Огорчена. Разве она не верно сказала? Взять хоть самого Льва-Льва… Надо же, какая фамилия неподходящая. Какой он лев? Ягненок! Сколько домов в нашем курортном городе выстроили. Он, ветеран войны, все в комнатушке ютится. На столе — книги, на койке — книги, не повернись. А другой бы, с клыками, давно бы квартиру схлопотал. Философия не нравится моя… И малый тоже глядит как волчонок. Я ж своими руками его Щена кормлю, и чаек, и эту чертову кошку…»
Расстроив себя обидными мыслями, Анна Петровна делает свое дело. Не глициниями, не расцветающими розами, не согретыми травами пахнет сейчас Теплый берег, а чудо-чебуреками.
— Хозяюшка! Накормите нашу туристскую компанию!
Кушайте, люди, на здоровье. Она виду не покажет, что ей грустно. Сквозь шипение сковород она слушает голоса у киоска.
— Дядя, сколько стоит «Крокодил»? Ой!..
— Не хватает? Хорошо, потом занесешь. Я тебе верю.

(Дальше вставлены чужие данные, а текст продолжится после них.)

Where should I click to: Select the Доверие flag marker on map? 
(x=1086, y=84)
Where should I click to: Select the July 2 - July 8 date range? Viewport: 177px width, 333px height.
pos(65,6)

«Ой, чудак, — думает Анна Петровна с нежностью. — Верит всем. Зачем парень деньги понесет, если журнал уже под мышкой?»
Лев-Лев не слышит ее мыслей. Он делает свою важную работу:
— Пожалуйста, вам «Правду», пожалуйста, «Известия», пожалуйста, вам конверт с маркой…
Есть ли на свете человек, который мог бы найти подходящие выражения, чтобы передать гнев, обуявший нашего ламанчца?
…— Но ведь тут вот какое обстоятельство… Когда с ним заговорят о чем-нибудь другом, он рассуждает в высшей степени здраво и высказывает ум во всех отношениях светлый и ясный, так что всякий, кто не затронет этой его рыцарщины, признает его за человека большого ума…
М. Сервантес
Свист, лихой, с переливом, летит над набережной. Здравствуйте, Жора Король явился.
— Привет труженикам Теплого берега! Есть хочу, как сто волков. Принимал в небе ультрафиолетовые лучи.
Он уже сидит верхом на длинноногом стуле и энергично вытряхивает кефир из бутылки в стакан. Смуглолицый, черные бачки, черные усики. Джинсы стянуты на бедрах ковбойским ремнем. Нейлоновая сорочка белей морской пены. А улыбка еще белей, чем сорочка.
— Красивый я сегодня, Анна Петровна?
— Красивый, как муха в сметане, — а сама улыбается. Разве есть на Теплом берегу хоть одна женщина, от трех до ста лет, которая не улыбнется Жоре в ответ? А он хохочет, сверкая зубами.
— Ой, лукавите, Анна Петровна! Меня даже бензозаправщица на летном поле зовет «красивый Жора».
— Ты сегодня на вертолете летал? — высунувшись из окошка, кричит ему Лесь.
— Еще бы! Скоро экзамен на мастера авиаспорта сдам! Триста часов налетал без инструктора и сто девяносто прыжков с парашютом напрыгал. По этому поводу, Анна Петровна, прибавочку!